The very fact that the CIA’s arms deliveries were publicized indicates that now the US is reviewing its position. Secretary of State John Kerry confirmed this last week when he said that only recently, the Syrian opposition complained about delays of deliveries of some forms of help, but now it is getting them.

Moreover, the voicse of the opposition members themselves were heard. Halid Salej, representative of the National Coalition for Syrian Revolutionary and Opposition Forces (NCSROF) also confirmed the weapons delivery. Furthermore, he said that the “assortment” of aid had changed; if before, the US had sent only “non-lethal equipment,” now they were “providing several forms of weapons.” The main recipient was the Supreme Military Council of the Free Syrian Army, headed by Salim Idris.
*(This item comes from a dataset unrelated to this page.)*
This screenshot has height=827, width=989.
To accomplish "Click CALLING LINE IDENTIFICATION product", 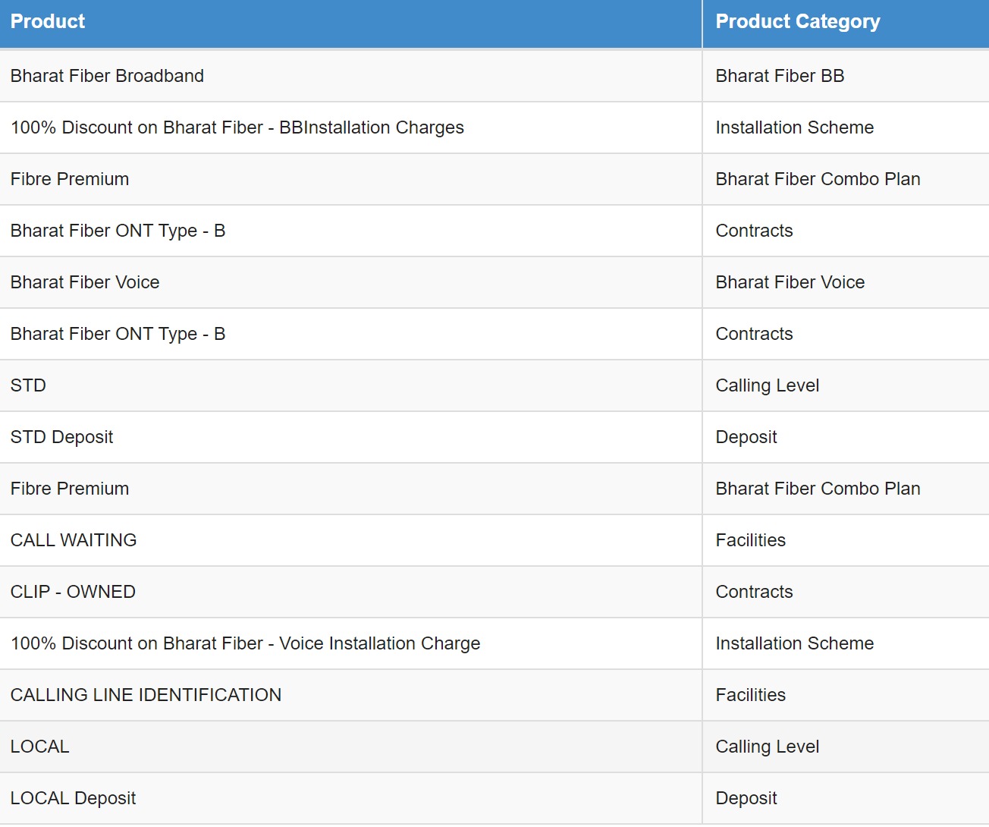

This was the group that was able to convince Washington that their weapons “will not fall into the wrong hands.”

Halid Saleh welcomed the weapons shipment, but believed that “they were not sufficient to turn the situation of the civil war.”

“If you compare what we are getting with what Assad gets from Iran and Russia, then we are facing some long battles still,” he complained to the American press.

Any Means to Overthrow Assad

To think, however, that under the conditions of battle one can deliver weapons to one group and believe that it will not wind up in the hands of another, is at a minimum presumptuous. For three years now, the internal armed conflict in Syria has continued and this same “moderate” Supreme Military Council has taken part in joint combat operations with extremist groups, including sub-divisions of Al Qaeda. It is impossible to separate these groups. Those representatives of the opposition who speak about a future Syria as a secular democratic state and who visit the offices of the State Department are fighting shoulder to shoulder with those who eat human hearts and shoot women and children only because they belong to another religion. Likely we should not dissemble here. The American media has reported that one of the channels for delivering equipment to the rebels is through the Syrian branch of the Muslim Brotherhood movement.

Most likely, people in Washington understand that under the current conditions, separating fighters into “good” and “bad” is impossible. They also understand the entire relative nature of the “guarantees” which the “recipients” of military aid are providing. But evidently, the desire to overthrow “the Assad regime” overcomes the feeling of aversion.

Hence the weapons deliveries and the political statement that Assad must step down. And all of this is unfolding against the backdrop of talks between Russia and the US regarding a plan to take chemical weapons in Syria under control. If the American administration has chosen such an approach to settlement of the conflict, then it will not lead to anything good. The weapons sent to fighters in Syria soon or later will be fired at American soldiers. Let us recall Afghanistan.